Show each line of the material that contains the word "Select".

* start Data to use *

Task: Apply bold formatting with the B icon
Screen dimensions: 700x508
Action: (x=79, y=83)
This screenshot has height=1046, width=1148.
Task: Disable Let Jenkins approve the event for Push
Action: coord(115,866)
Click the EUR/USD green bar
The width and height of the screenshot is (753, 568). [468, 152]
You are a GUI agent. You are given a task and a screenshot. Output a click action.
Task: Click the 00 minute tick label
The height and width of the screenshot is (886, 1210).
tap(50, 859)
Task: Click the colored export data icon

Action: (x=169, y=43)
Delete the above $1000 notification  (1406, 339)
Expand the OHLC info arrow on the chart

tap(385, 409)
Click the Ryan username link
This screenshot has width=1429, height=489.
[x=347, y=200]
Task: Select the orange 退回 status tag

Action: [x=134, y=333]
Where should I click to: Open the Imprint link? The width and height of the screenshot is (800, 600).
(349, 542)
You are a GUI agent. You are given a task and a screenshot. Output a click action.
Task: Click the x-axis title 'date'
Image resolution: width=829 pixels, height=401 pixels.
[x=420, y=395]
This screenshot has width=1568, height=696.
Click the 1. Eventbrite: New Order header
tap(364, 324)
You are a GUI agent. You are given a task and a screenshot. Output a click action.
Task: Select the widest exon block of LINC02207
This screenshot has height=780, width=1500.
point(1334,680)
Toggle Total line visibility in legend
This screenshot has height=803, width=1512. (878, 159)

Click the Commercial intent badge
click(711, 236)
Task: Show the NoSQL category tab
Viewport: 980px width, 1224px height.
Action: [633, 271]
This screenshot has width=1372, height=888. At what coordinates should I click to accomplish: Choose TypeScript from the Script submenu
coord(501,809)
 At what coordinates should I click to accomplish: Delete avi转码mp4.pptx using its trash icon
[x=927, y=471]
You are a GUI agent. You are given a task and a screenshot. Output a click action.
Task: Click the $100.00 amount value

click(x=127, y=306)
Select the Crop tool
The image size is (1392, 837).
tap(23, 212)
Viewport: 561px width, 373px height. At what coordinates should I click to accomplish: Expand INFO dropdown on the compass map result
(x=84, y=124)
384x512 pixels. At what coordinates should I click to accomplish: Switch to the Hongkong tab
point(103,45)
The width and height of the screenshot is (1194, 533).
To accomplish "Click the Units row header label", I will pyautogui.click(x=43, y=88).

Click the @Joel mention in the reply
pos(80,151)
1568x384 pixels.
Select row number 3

* end Data to use *

- [Solution to the exercise]:
Task: Select the orange 退回 status tag
Task: Select the widest exon block of LINC02207
Select the Crop tool
Select row number 3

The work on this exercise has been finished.